Passage
----------

In fact the biggest use of Java of all is at the lowest end - mobile applications.
Have you actually ever tried to use mobile Java applications? They're a pain to install and function poorly on any of the major mobile platforms: PPC, Palm, or the various J2ME/MIDP phones.
You really do need to have a deeper look at what is going on in the IT world. Lets have a look at the jobs on dice.com: out of about 90,000 jobs....
You're making a serious mistake if you project the future of IT, corporate or otherwise, based on the current job openings on dice.com. If the future of IT were determined by job postings, we'd all still be programming in COBOL on IBM mainframes, or maybe Visual Basic on NT, the past frontrunners. By the time a platform makes it to the top of the job postings, it's already past its prime.
What you need to look at is what the technologies are that hot new companies are using, and it ain't usually Java, that's for sure.
I think that clarifies who is in the dreamworld!
Yeah, it's still you. You see that Java is well-established in some significant areas, and you falsely extrapolate future growth from it. Java has gotten about as big as it's gonna get--competition from.NET and PHP, as well as other issues, mean it's on a plateau, followed by a slow but steady decline. Like all platforms before it.
If Microsoft retaliates? They started this and nearly killed Mozilla with it. This is Mozilla's retaliation against Microsoft using Microsoft's tactics.
Yes. And when Microsoft uses it, it's a monopoly with a billion dollar marketing budget using it to promote a monopoly. When Firefox uses it, it's a community project trying to get noticed against Microsoft's billion dollar ad budget. I'm sorry you don't understand the difference, but it's a big and important difference nonetheless.
The majority of server side development is done in Java.

----------

Supplied material
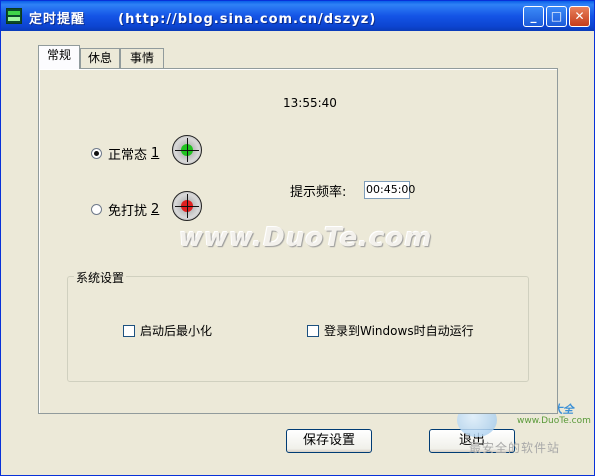 Image resolution: width=595 pixels, height=476 pixels. I want to click on frequency-label: 提示频率:, so click(318, 192).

----------

What the exercise asks
Update the Java discussion starting with "If Microsoft retaliates?" and going on through "using Microsoft's tactics.", writing "Netscape" in each place where "Mozilla" occurs.

Response
If Microsoft retaliates? They started this and nearly killed Netscape with it. This is Netscape's retaliation against Microsoft using Microsoft's tactics.